The war in Afghanistan is pushing the Navy’s SEALs — long hidden in the pitch-black world of special operations — into the shadows. While we can now discern some of what the Pentagon likes to call their TTPs — tactics, techniques and procedures — there’s still much we can’t see. But it’s plain that the recent double-barreled news — the killing of Osama bin Laden by Afghan-based SEALs on May 2, and the weekend helicopter crash that killed 17 SEa Air and Land team members (and five support personnel) just west of Kabul — has cast a spotlight on the elite and secretive force.
One reason for the increased transparency is that special operations forces of all kinds are playing an ever-bigger role in the kind of wars the U.S. is waging. No longer do U.S. Army divisions engage in tank-centric battles against massed enemy armies. In the wars in Afghanistan and Iraq, the U.S. has found itself fighting small bands of irregular insurgents, which places a premium on the skills possessed by special operators.
At least that’s how the new chief of the U.S. Special Operations Command — who led the mission that got bin Laden — views it. “The world’s strategic environment has evolved toward one that is characterized more by Irregular Warfare activity rather than major nation state warfare,” Navy Vice Admiral William McRaven said in his written responses to questions from the Senate Armed Services Committee before his confirmation hearing June 28. “We must confront this `new normal’ and posture our forces to be successful in it.”

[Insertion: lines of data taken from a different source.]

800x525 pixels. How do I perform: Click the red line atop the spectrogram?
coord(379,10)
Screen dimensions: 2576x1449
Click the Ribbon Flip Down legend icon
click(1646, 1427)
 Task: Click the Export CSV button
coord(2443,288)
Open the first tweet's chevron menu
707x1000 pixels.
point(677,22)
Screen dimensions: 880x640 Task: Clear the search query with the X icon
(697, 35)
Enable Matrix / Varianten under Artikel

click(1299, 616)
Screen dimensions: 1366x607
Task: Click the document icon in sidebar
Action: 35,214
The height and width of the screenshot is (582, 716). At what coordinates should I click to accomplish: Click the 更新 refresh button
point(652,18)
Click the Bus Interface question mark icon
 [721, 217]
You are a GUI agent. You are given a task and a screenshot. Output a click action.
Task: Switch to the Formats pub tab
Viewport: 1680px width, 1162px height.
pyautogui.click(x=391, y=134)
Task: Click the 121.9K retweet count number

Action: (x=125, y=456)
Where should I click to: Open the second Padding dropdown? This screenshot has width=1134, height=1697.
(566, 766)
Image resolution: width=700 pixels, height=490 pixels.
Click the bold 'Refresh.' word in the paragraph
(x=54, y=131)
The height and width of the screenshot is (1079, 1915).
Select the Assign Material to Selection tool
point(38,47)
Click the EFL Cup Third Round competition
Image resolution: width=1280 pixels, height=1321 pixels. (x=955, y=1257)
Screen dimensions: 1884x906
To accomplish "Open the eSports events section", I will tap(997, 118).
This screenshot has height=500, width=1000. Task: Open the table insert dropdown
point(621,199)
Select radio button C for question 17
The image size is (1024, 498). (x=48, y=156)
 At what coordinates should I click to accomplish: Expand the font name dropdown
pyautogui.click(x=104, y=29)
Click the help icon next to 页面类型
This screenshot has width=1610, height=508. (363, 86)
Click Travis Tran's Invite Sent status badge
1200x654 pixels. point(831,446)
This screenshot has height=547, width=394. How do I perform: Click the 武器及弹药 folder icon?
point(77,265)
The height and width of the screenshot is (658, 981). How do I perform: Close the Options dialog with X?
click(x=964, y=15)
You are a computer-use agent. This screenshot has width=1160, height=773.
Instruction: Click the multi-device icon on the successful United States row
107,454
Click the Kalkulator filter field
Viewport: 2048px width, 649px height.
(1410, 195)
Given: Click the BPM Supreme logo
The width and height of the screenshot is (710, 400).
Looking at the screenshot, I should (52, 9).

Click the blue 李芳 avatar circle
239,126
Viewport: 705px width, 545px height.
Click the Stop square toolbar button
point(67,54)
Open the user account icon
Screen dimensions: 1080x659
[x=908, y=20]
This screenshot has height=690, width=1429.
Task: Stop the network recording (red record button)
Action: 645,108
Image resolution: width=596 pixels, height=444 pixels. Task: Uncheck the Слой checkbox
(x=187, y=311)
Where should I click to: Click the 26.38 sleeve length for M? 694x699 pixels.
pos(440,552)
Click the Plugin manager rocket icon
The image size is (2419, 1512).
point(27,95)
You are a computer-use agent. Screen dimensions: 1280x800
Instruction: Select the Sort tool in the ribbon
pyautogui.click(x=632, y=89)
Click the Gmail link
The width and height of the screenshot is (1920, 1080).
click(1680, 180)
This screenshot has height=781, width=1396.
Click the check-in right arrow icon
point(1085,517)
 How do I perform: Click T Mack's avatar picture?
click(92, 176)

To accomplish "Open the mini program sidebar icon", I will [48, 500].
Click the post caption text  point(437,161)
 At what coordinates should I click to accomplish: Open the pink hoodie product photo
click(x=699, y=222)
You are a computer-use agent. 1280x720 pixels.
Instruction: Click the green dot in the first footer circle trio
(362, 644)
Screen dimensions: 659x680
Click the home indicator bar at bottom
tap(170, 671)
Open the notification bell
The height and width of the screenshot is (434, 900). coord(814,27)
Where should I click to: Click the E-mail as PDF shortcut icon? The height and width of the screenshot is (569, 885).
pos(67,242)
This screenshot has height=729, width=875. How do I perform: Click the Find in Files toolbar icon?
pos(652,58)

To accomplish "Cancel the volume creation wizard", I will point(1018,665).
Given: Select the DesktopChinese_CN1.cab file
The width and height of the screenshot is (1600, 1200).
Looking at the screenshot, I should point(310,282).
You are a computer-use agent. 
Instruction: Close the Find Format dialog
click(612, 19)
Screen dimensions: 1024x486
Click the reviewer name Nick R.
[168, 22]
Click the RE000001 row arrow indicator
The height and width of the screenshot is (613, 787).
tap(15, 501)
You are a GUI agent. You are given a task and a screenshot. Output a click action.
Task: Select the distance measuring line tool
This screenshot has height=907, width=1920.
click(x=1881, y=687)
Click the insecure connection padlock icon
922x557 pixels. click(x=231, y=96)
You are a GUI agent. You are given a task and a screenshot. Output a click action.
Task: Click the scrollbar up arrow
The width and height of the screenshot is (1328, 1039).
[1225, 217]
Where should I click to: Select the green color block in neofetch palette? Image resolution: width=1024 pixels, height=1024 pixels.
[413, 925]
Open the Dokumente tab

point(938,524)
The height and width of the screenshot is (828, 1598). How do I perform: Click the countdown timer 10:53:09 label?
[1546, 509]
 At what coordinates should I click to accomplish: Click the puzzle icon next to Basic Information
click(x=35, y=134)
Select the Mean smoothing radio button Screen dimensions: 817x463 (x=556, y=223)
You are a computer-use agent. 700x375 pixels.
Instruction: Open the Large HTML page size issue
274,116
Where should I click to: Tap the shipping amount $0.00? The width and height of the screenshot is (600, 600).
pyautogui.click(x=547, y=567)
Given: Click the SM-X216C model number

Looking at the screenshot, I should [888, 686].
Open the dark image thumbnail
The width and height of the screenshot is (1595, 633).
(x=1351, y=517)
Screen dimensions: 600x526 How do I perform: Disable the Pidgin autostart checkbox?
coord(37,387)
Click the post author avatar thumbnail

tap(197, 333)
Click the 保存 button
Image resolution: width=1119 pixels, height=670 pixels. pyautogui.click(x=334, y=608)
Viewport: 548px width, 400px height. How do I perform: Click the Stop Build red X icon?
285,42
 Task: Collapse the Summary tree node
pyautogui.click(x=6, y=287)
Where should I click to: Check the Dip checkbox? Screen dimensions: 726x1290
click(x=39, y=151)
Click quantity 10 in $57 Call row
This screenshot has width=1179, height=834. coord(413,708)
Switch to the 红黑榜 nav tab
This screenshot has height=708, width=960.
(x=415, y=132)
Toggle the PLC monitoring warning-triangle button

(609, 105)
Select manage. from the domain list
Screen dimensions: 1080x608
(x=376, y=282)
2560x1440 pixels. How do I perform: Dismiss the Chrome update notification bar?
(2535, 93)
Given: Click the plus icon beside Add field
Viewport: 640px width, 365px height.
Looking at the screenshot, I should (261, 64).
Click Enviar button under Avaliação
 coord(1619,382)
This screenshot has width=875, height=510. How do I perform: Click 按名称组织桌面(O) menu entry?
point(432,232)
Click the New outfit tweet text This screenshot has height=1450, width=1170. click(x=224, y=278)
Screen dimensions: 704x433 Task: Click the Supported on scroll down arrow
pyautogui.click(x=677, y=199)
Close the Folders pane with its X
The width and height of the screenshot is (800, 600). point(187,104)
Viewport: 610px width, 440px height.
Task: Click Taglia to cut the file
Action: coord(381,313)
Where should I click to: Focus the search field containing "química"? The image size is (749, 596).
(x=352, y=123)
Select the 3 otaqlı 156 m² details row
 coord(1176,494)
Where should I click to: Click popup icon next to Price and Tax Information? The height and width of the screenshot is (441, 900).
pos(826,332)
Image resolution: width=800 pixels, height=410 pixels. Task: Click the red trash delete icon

Something else is making it tougher for the secret commandos to stay secret. The bin Laden and helicopter-crash episodes involved about two dozen SEALs each. Such high-profile events — especially the crash, when survivors talk of loved ones lost — make it difficult to shield the identity of the unit involved. Seventeen SEALs and five SEAL support personnel (there’s a big difference in the military between being assigned to a SEAL unit and being a SEAL) represent a significant chunk of SEAL Team 6’s roughly 250 members (out of a total SEAL force of some 2,500).
The increasing emphasis on special operations has led to rapid growth in their ranks, which also makes them tougher to hide. Since 9/11, the number of personnel assigned to the U.S. Special Operations Command has doubled (to about 57,000, including some 20,000 career commandos, slated to grow to 70,000 by 2015), its budget has tripled (to more than $10 billion annually), and its overseas deployments have quadrupled (classified). A Pentagon official estimates up to 10,000 of the 100,000 troops now in Afghanistan — one in 10 — are linked to special ops units. Such forces conducted about 2,000 operations over the past 12 months in Afghanistan — an average of more than five a day. Eighty-eight percent of them were flown at night; 85% of the time, U.S. troops didn’t fire a shot.
Yet key elements of special-ops forces remain invisible. No reporter has yet named — nor apparently even spoken to — any of the 23 SEALs who participated in the Pakistani raid that killed bin Laden. A senior special ops commander, who recently stopped by Battleland’s offices, resolutely declined to say anything on the record, about anything.
A former member of SEAL Team 6 complained to the Norfolk Virginian-Pilot on Sunday about all the recognition. “Why would you want to bring any attention to yourself?” he told the SEALs’ hometown paper. “Team guys just want to go about their business without shining a big spotlight on themselves. Most of them just want to do their jobs and go home.”
The spotlight also swung the commandos’ way when Lieut. General Stanley McChrystal was tapped to run the Afghan war in 2009, after spending much of his Army career in special ops units, including at the helm of the Joint Special Operations Command (made up of the Army’s Delta Force, 75th Ranger regiment, and the 160th Special Operations Aviation Regiment; the Navy’s SEAL Team Six; and the Air Force’s 24th Special Tactics Squadron). McChrystal ended up resigning the next year after his staff’s unflattering comments about their civilian leaders ended up in Rolling Stone magazine. The snafu generated talk in military circles that special operations forces — even at the most senior levels — may lack political acumen.
But that wasn’t on exhibit over the weekend. McRaven, who succeeded McChrystal as JSOC chief in 2008, took command of the Special Operations Command midday Monday. Following the crash, Pentagon officials let it be known that the change of command ceremony in Tampa, Fla., would be even lower-key than originally planned. McRaven’s first words as commander of USSOCOM were to “extend my deepest condolences to the families, the friends, and the teammates of those special operation warriors, those aviators from the 10th Mountain Division, and our Afghan partners who were killed in Afghanistan over the weekend.” He told their survivors that “we will never forget your sacrifice, nor the ultimate price your loved one paid, to protect this great nation.”